Eskiden, daha ziyade kalpten kalbe geçen, yazılırken de pek dağınık ve bilindiği için de pek kısa bir surette kaydedilen, hele menşe' (köken) ve mahiyetleri ile tarihi seyirleri bakımından hiç incelenmeyen ve ekseriyetle tek görüşün ve tek kanaatin ifadesinden ibaret olan Şark-İslam alemine ait dinî, felsefî, tasavvufî ve mitolojik terimler, bu günün okur-yazarlarınca artık bir bilinmezler álemi haline gelmiştir. Hele örf ve ádetlerle folklora ait kaynaklar, okunamayan ve dilleri anlaşılamayan kitaplara gömülüp gitmiştir. Bu, zamanın tabii seyrinin tabii bir neticesidir. Yani artık kanaatler, tahlil ve tenkid edilecek bir ilim mevzuudur, meselá sosyal bir teşekkül olan tarikatler, yetiştirdikleri adamları, sosyal bünyede yaptıkları tesirleri, yücelmeleri, alçalmaları ve sönüp gitmeleriyle dünün sosyal hayatını yoğurdukları için tarihi bir inceleme sahası halindedir. Söylemeye hacet yoktur ki, eski metinleri anlamayan bunları bilemez, bunları bilemeyen de günü idrak edemez ve bugüne bağlayamaz. Ağacından ayrılmış, rüzgárın uçuşuna tabi bir yaprak gibi solar, gider.
Hazırladığımız bu büyük eserle biz, tarihi safha safha açacak, seyrini zaman zaman belirtecek, hádiselerin sebeplerini inceden inceye göstermeye çalışacak, neticelerini iyiden iyiye tesbite uğraşacağız’’
Say it in English please!
Ankara Koleji'nin sahibi olan Türk Eğitim Derneği bir ‘‘yerleşke’’ açıyormuş, açılışta Cumhurbaşkanı Ahmet Necdet Sezer de bulunacakmış ve bu iş için şık bir davetiye bastırmışlar.
Ben ‘‘yerleşke’’nin ne olduğunu bilmiyordum, dolayısıyla davetiyeyi görünce neyin ne için açılacağını anlayamadım. Arkadaşlarıma sordum, biri hariç hiçbiri bilmiyordu, bileni de ‘‘Aman ne kadar cahilmişsin! Kampüse artık yerleşke deniyor’’ dedi ve böylelikle TED sayesinde kelime dağarcığıma kakafonik de olsa bir sözcük yerleşti.

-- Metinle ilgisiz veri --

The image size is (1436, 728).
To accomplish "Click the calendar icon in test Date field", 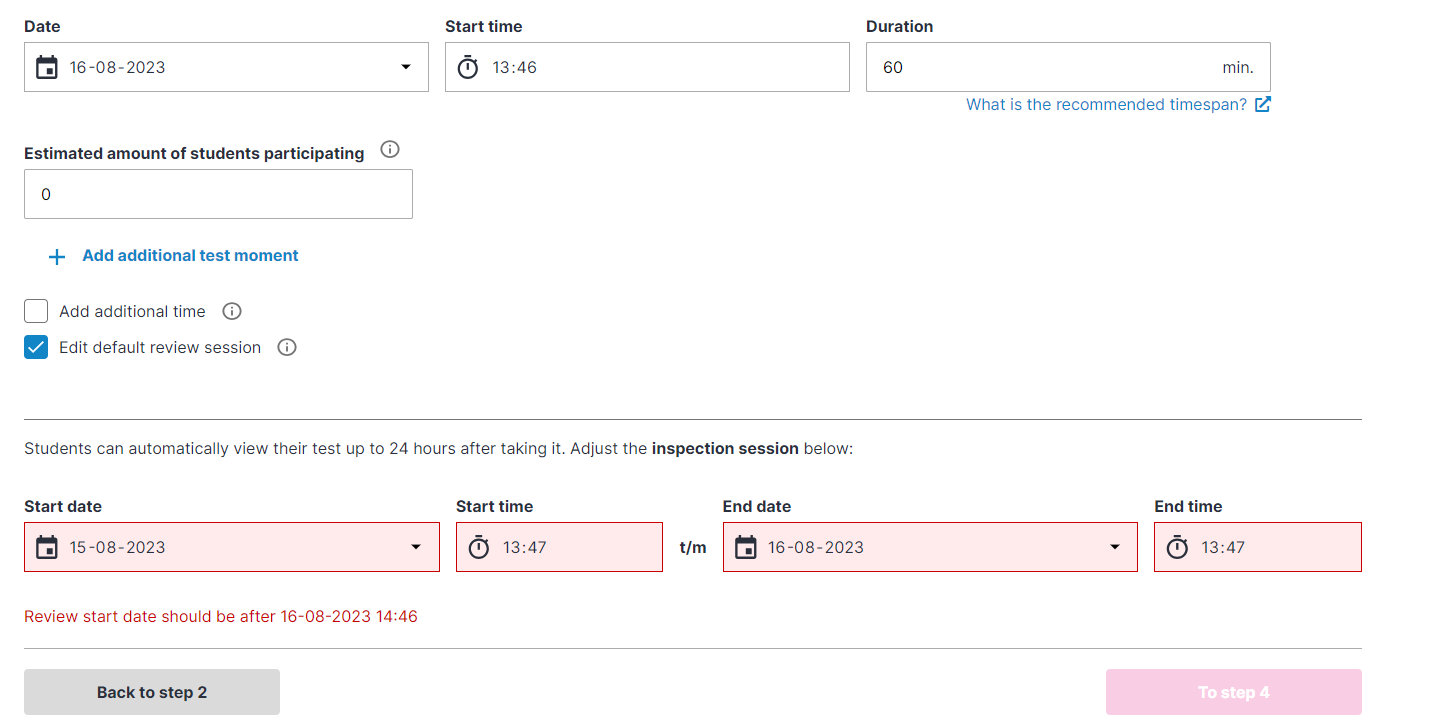I will (x=46, y=67).
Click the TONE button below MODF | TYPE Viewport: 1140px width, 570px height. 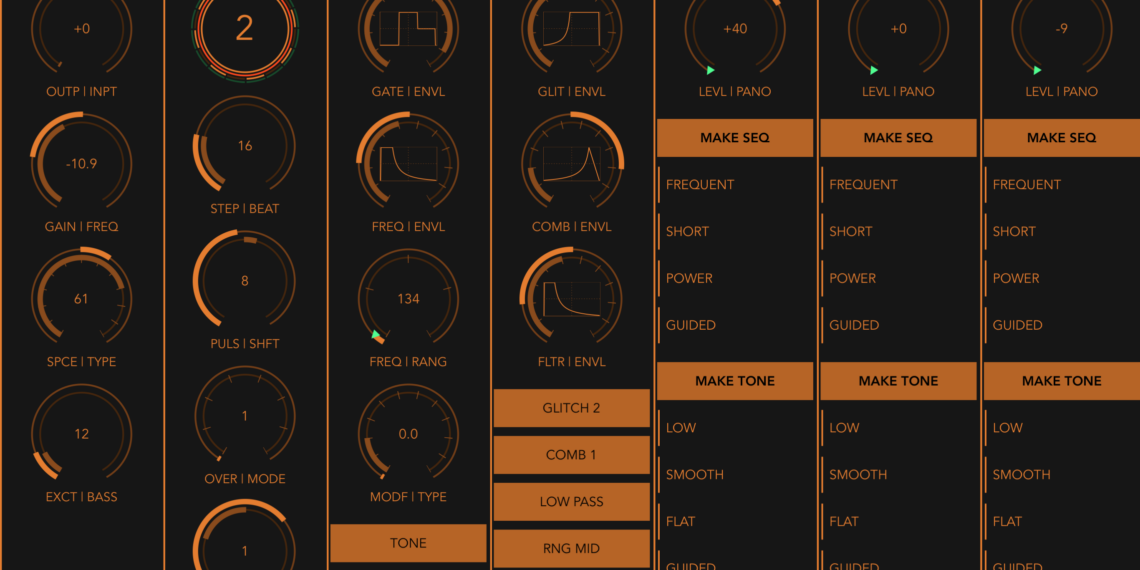click(x=408, y=543)
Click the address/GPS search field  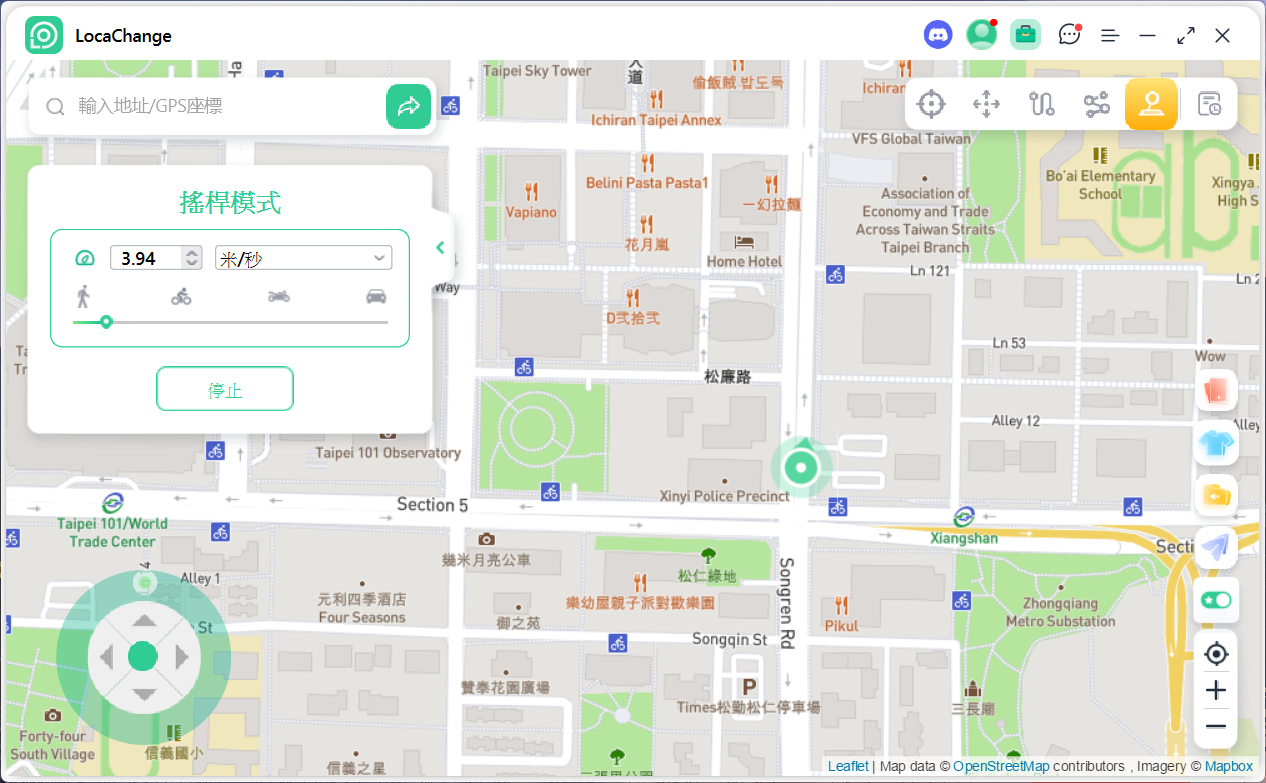tap(225, 106)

Ne yalan söyleyeyim, gençliklerinde genellikle ‘‘Ah şekerim tumarov ekzem var, tunayt peypırımı prepır edip sabah submit yapmam lázım. Bu gece forgiv mi’’ diye konuşanlara ben öztürkçeyi, daha doğrusu ‘‘düzlemsel tapınımın yaptırımsal işlevindeki sorunsallık imgeleminin göstergebilimsel katışımlarının izleksel ve düttürüsel pırpırılıklarından edilgenleşmis salınımsal sürüşüm’’ vezninden uydurukçayı hiç mi hiç yakıştıramadım. Onun için TED yöneticilerinden küçük bir istirhamım var: Davetiyelerinizi ve öteki bütün yazışmalarınızı Türkçe değil İngilizce yapın, herşeyi ingilizce söyleyin, zira daha kolay anlaşılırsınız. Say it in English dear!..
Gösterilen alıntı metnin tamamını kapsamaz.